U2 is touring the world with a show that celebrates and meditates upon their massive, Grammy Award-winning, multi-platinum, 1987 LP The Joshua Tree. It’s been three decades since that album altered the tone of mainstream rock music, profoundly shifted the way many Christian artists approached their work, and nearly crushed the band beneath its spiritual, creative, and cultural heft. As I watched Bono, Edge, Larry Mullen Jr., and Adam Clayton revisit and reinterpret the album, I realized through tears that many of its questions remain unanswered. It’s seeking still hasn’t completely found. Its confession has not yet been absolved. The ghosts that haunted us then haunt us still.

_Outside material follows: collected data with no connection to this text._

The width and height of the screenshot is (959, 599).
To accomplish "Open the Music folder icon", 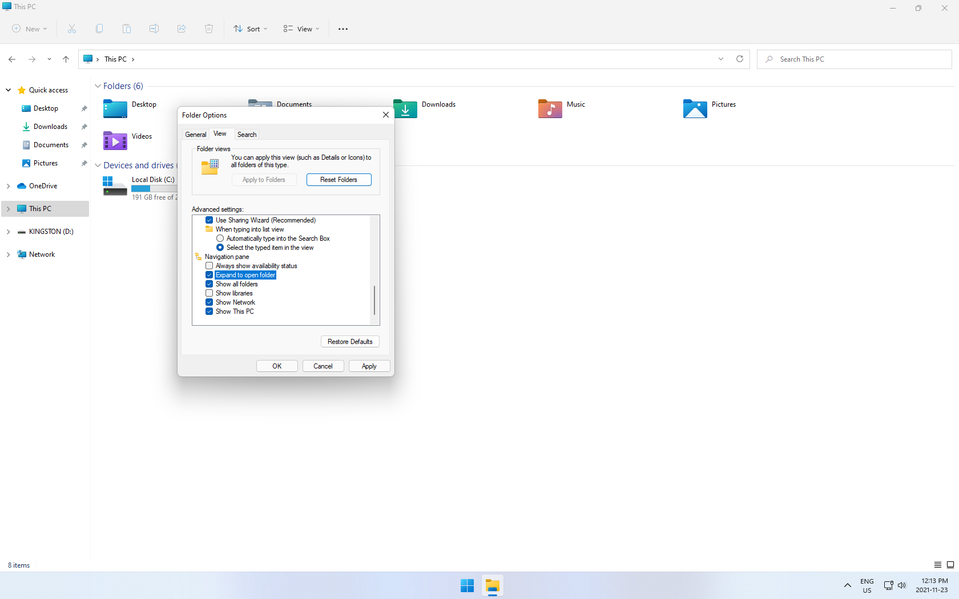I will tap(550, 108).
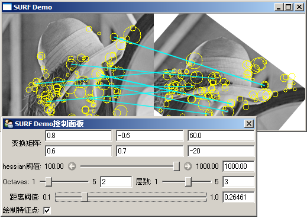Screen dimensions: 307x218
Task: Click the distance threshold field 0.26461
Action: pos(238,197)
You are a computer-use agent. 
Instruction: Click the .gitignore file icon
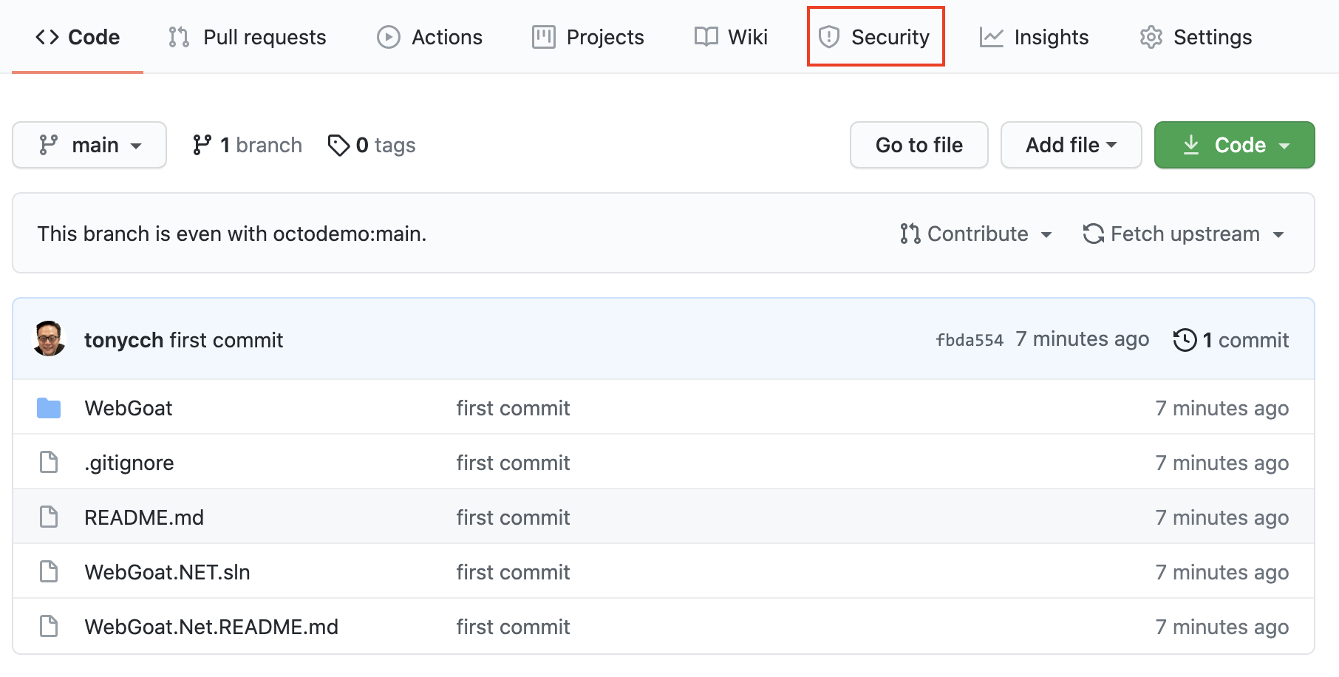pyautogui.click(x=49, y=463)
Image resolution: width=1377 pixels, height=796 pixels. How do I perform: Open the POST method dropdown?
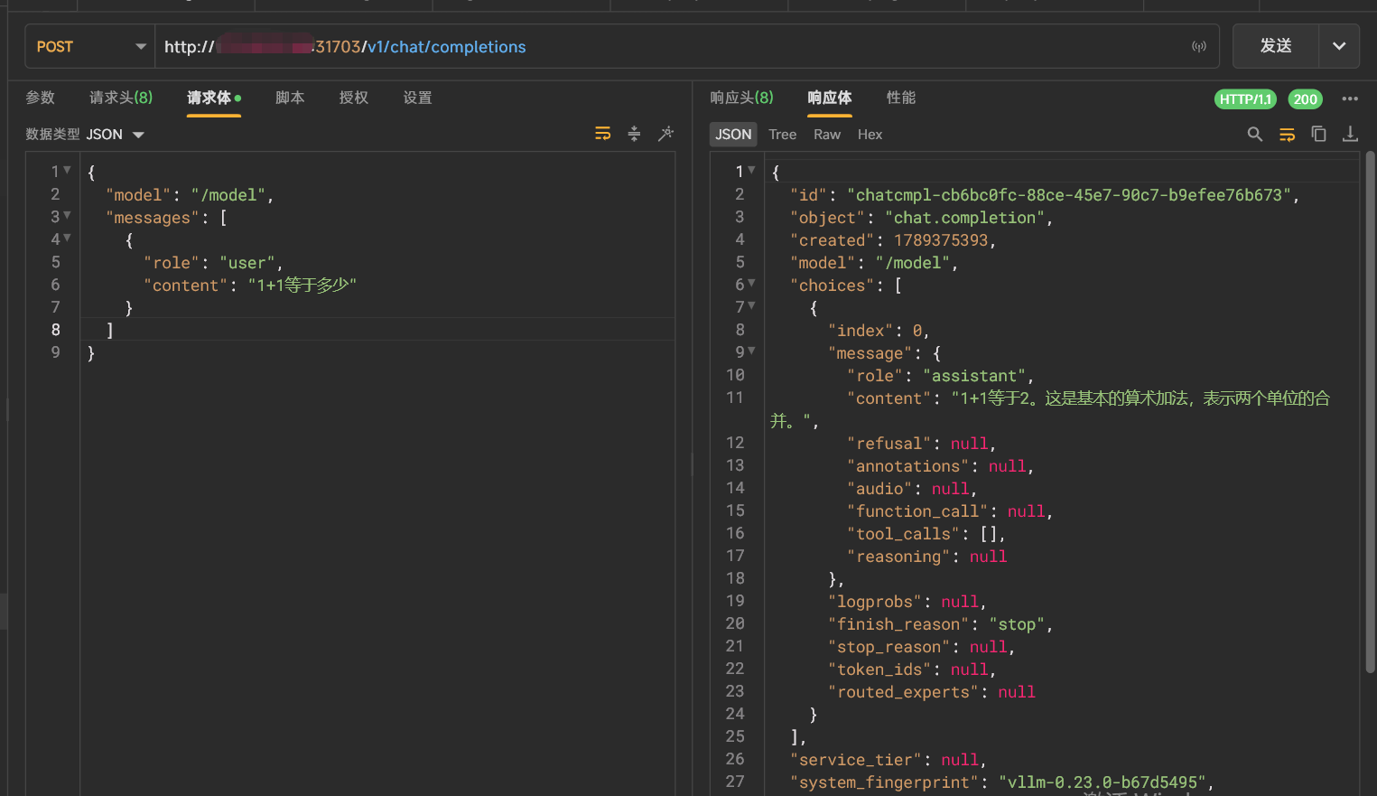(x=90, y=46)
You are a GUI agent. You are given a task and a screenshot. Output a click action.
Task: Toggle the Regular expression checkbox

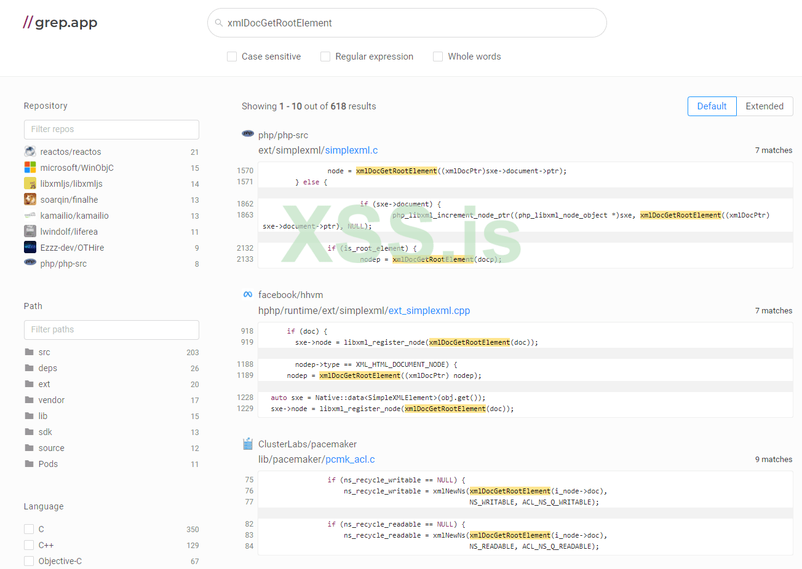[x=325, y=57]
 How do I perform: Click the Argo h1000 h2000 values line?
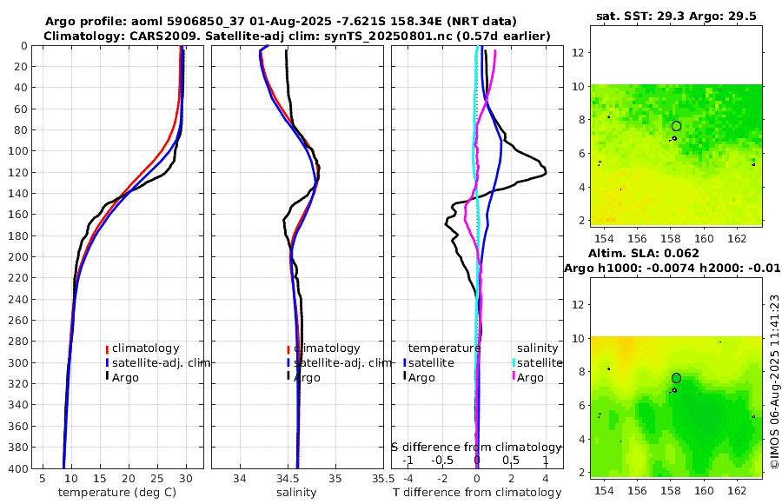(673, 269)
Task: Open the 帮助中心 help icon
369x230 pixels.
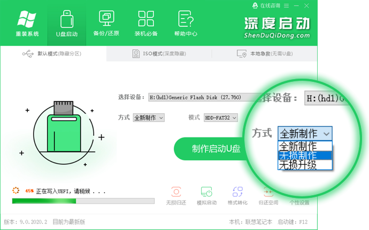Action: pos(186,19)
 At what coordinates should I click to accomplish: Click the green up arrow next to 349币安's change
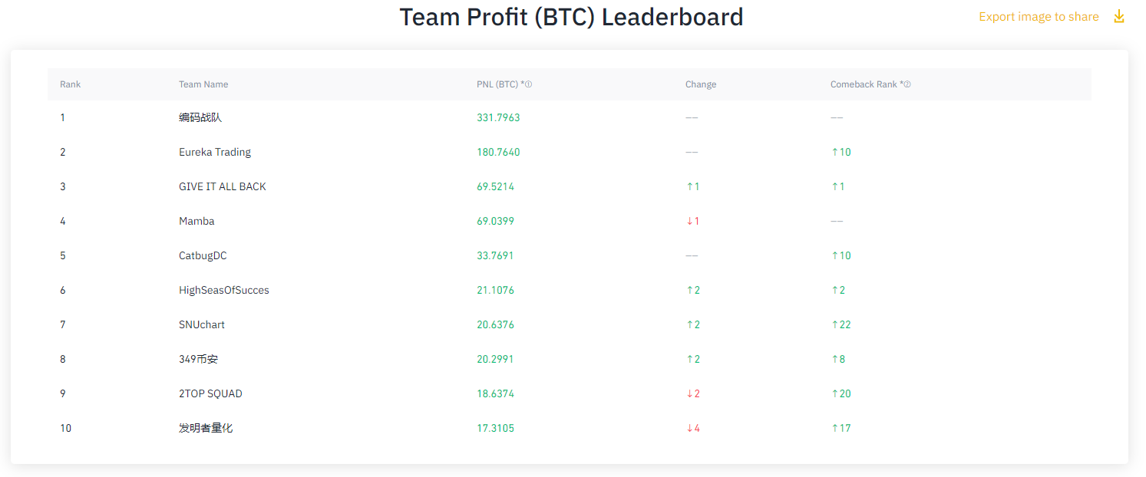pos(691,359)
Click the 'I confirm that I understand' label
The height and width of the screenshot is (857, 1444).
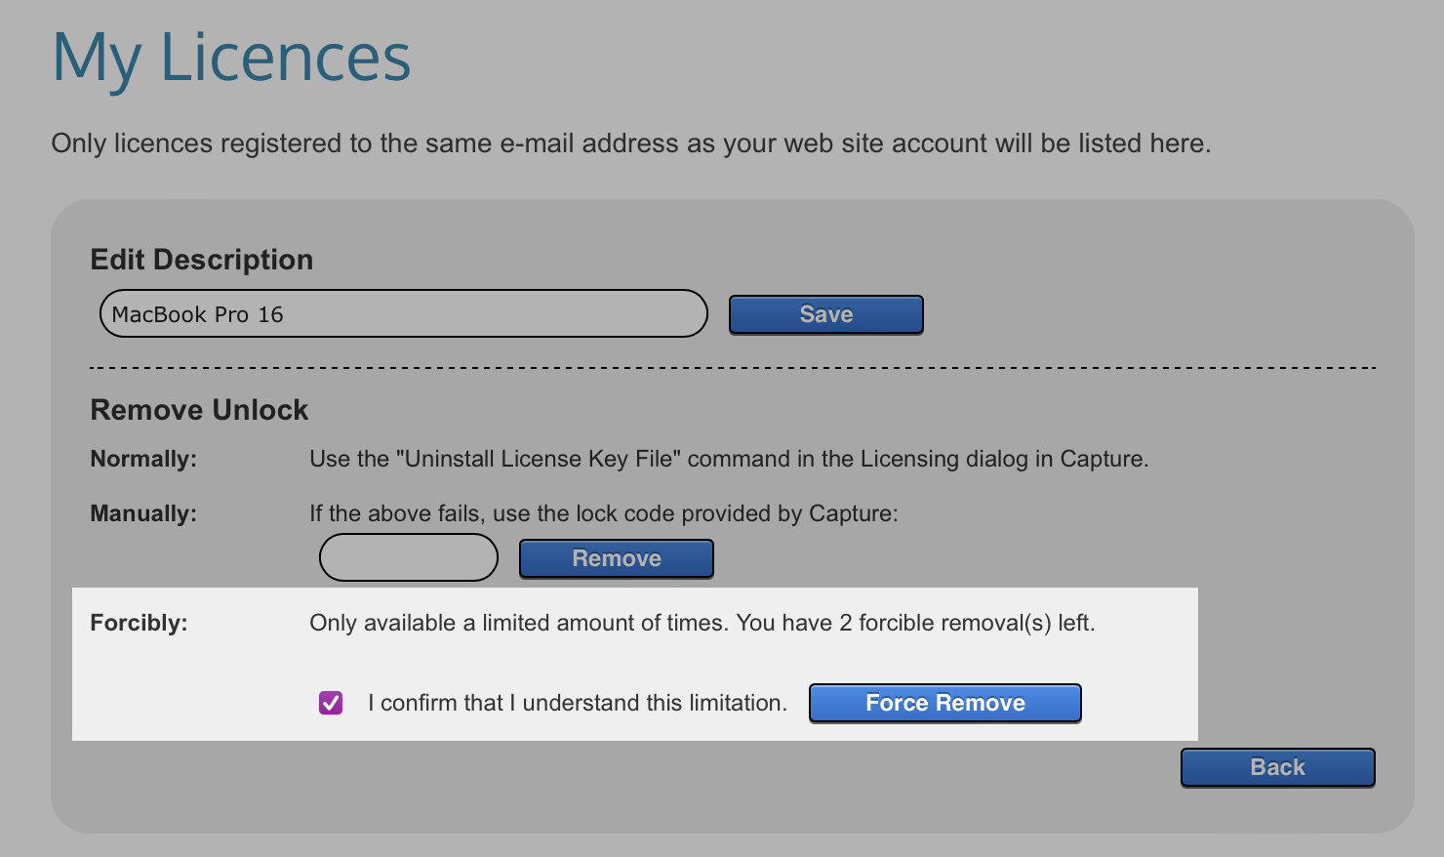click(577, 703)

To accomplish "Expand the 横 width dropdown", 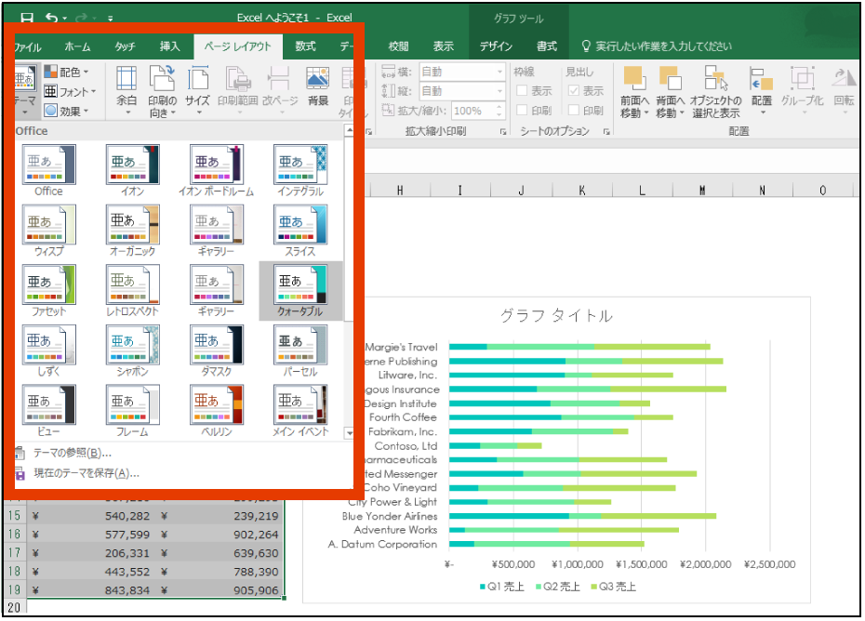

Stage designer Willie Williams, a longtime collaborator with the band, devised a massive, 45-by-250-foot video wall behind the musicians, which displayed an artful blend of original films by Anton Corbijn and highly stylized, live-action footage of the performance itself. A smaller secondary stage, cleverly designed as a shadow of the massive Joshua Tree edifice that rose above the screen, protruded deep into the audience. The entire thing was magnificent in its simplicity and awesome in its execution.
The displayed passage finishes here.